- _Stated goal_
Which publications does the profile of photojournalist Rich Clarkson say he has worked for or with?

- _Excerpted text_
# # #

For Rich Clarkson, March Madness isn’t about filling out a bracket. It’s about filling up his viewfinder.
This weekend, the Denver photojournalist will attend his 60th Final Four, shooting for the NCAA and Sports Illustrated. He's worked with the latter since he was a student at the University of Kansas. Over his long career, he has also photographed the Olympics for Life magazine and managed photo departments at National Geographic and The Denver Post.
Clarkson has worked many notable events outside of sports, as well. In 1960, he was assigned to cover a murder trial in Kansas -- the same one being covered by Truman Capote and his assistant Harper Lee, who turned it into the 1966 thriller, "In Cold Blood."
Clarkson says this weekend will not be his last Final Four, but it's the last time he will sit on the floor to take pictures during the game. That's in part because he's now in his 80s, as he tells Colorado Matters host Ryan Warner.
"At halftime, and at the end of the game, I've been sitting cross-legged on the baseline for all that time," he says. "The most difficult thing for me is getting up."
One of Clarkson's first jobs was photographing basketball for the University of Kansas as a student where he traveled with the team and photographed a young Wilt Chamberlain.
At an even younger age, Clarkson and other boys growing up in Lawrence, Kan., snuck into the university gym during a practice, and ended up meeting James Naismith, the man who invented basketball.

# # #

- _Collected material_
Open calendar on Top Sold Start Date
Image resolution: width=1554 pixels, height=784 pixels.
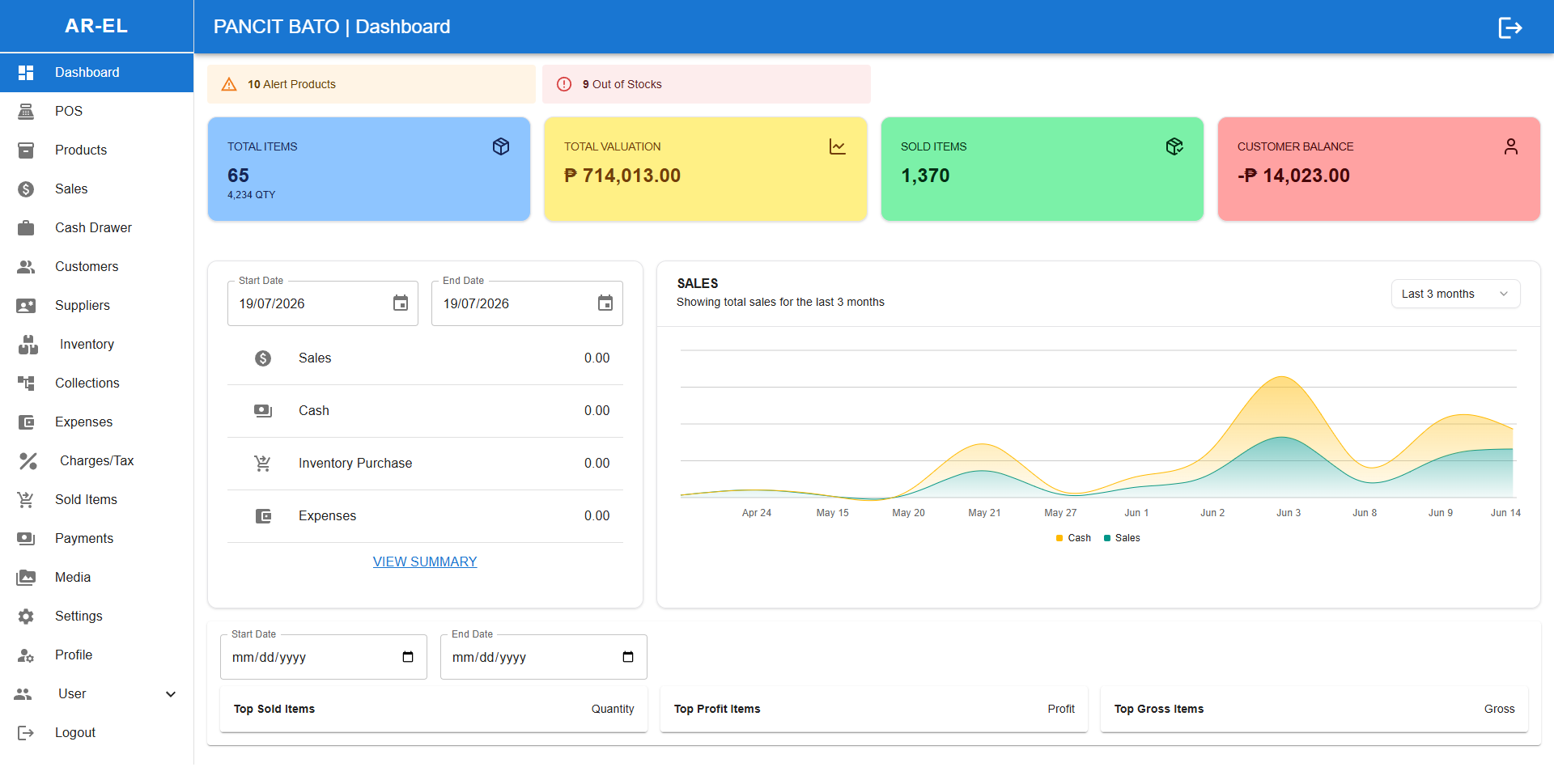coord(408,657)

# # #

- _Task solution_
Sports Illustrated, Life magazine, National Geographic, The Denver Post